## What you have to do
With the pictures left out, restate exactly the part below that opens with the line containing "The image size is (850, 640)." and closes with the line containing "the double left".

═══ Given data

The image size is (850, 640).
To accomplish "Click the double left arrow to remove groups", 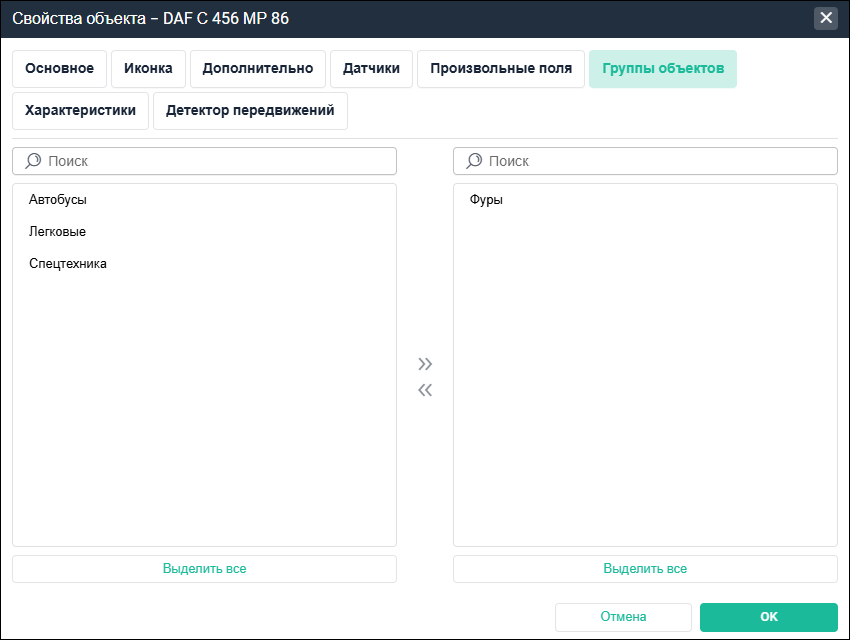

══════
═══ Given data

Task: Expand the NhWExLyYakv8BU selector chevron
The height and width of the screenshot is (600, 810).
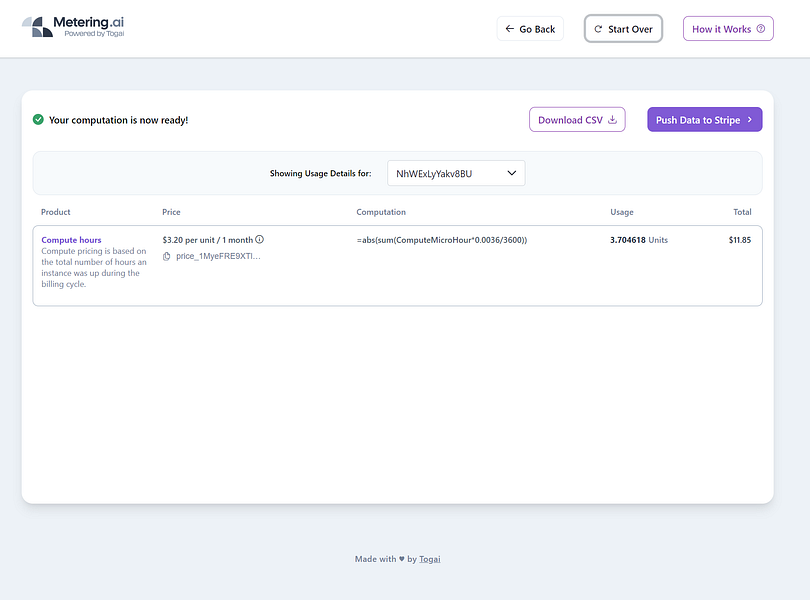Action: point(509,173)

══════
═══ Given data

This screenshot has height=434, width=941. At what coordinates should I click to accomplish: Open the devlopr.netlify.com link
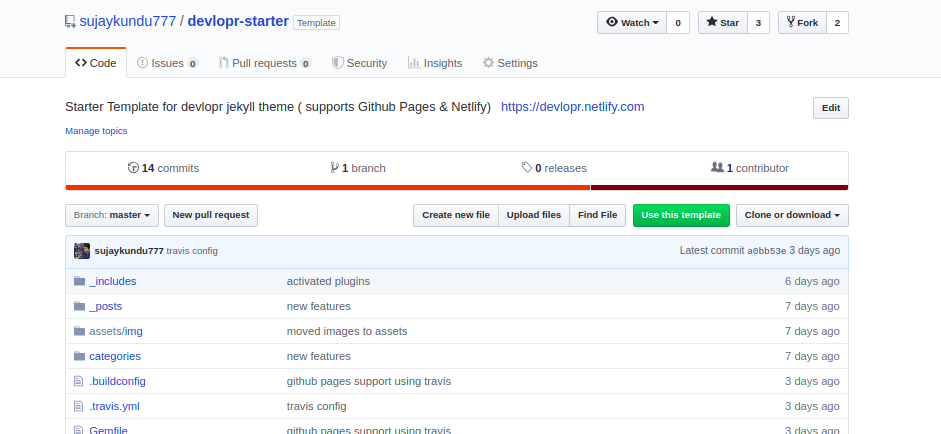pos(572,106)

══════

## Exercise response
The image size is (850, 640).
To accomplish "Click the double left arrow to remove groups", 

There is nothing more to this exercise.